OpenMP-RT: Native Pragma Support for Real-Time Tasks and Synchronization with LLVM under Linux
Increasing demands in processing power for real-time systems have been met by adding more cores to embedded architectures. However, conventional programming languages lack adequate support for parallelism with real-time constraints. To fill this gap, add-on design tools have been created, often paired with real-time operating systems, to establish temporal guarantees, but they lack native language support for expressing parallelism at a combination of coarse and fine levels. OpenMP would be a good fit to specify such parallelism as it comes with mature compiler and runtime technology for mapping concurrency to execution units via the operating system. However, OpenMP lacks real-time support for scheduling and synchronization under deadline constraints.

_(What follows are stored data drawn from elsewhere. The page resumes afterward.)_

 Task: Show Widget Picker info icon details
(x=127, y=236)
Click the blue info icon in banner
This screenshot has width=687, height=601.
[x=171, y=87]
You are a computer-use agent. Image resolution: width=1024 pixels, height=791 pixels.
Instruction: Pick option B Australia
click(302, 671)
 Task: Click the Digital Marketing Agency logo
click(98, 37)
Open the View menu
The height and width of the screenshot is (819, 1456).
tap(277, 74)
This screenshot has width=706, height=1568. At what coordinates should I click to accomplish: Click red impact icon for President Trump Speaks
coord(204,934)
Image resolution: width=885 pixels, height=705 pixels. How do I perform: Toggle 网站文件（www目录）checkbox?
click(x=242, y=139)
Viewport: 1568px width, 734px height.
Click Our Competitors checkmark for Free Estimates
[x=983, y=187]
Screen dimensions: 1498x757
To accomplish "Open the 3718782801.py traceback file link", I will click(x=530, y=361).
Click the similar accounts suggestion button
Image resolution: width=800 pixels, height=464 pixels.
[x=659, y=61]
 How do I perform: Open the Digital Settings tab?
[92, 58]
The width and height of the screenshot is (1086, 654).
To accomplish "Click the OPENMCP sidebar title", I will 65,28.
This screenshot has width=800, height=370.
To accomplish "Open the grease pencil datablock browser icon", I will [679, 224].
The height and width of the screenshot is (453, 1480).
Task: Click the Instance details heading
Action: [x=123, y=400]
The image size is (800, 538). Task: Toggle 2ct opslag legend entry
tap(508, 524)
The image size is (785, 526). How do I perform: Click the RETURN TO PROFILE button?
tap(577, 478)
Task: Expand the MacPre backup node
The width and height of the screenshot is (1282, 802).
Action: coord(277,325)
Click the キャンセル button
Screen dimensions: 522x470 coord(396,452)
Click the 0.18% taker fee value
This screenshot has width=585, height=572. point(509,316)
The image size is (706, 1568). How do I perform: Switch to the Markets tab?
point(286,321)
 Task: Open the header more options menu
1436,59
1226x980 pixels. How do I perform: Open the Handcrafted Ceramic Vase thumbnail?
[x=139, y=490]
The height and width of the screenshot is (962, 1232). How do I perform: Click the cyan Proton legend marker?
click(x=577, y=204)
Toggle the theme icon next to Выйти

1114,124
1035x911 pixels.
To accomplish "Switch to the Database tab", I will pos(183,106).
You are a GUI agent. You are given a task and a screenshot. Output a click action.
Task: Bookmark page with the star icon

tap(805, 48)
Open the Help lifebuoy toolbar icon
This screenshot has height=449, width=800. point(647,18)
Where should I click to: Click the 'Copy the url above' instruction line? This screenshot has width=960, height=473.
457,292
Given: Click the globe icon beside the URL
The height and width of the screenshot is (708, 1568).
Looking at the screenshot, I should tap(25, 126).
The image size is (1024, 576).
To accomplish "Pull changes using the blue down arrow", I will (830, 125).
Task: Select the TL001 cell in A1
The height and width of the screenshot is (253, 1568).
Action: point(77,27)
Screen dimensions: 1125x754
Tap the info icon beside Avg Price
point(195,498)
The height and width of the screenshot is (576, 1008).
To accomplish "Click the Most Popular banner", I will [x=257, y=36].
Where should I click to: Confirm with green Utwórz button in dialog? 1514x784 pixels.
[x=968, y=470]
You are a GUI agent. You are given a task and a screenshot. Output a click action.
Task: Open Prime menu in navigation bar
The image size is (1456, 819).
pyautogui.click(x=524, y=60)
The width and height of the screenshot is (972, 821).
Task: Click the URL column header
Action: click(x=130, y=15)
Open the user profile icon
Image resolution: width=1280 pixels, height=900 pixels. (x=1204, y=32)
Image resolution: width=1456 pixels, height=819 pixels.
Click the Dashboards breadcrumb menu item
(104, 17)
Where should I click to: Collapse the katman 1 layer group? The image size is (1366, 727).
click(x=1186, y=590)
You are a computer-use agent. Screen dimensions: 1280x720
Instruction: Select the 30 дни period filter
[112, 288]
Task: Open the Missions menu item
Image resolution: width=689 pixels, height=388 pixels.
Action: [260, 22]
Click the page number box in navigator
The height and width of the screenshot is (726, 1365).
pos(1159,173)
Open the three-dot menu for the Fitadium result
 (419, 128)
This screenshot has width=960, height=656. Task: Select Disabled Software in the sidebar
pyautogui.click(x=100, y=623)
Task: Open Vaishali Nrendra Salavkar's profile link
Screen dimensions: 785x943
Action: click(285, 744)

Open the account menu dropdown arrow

We analyze the suitability of existing OpenMP for coarse-grained parallelism for real-time systems and identify key points that prevent it from being used as-is. We develop a framework, OpenMP-RT, which aims to address these shortcomings by creating a real-time task construct, with a focus on \texttt{periodic} tasks, along with a robust specification for parallel real-time applications utilizing OpenMP-RT, including support for time-predictable lock-free inter-task communication across priority levels. We implement OpenMP-RT in the LLVM C compiler under OpenMP 5.1. We develop a test suite based on a variety of benchmarks with real-time constraints and demonstrate the correctness and ease of use of our OpenMP-RT implementation, as well as the performance and predictability of multiple different paradigms for inter-task communication.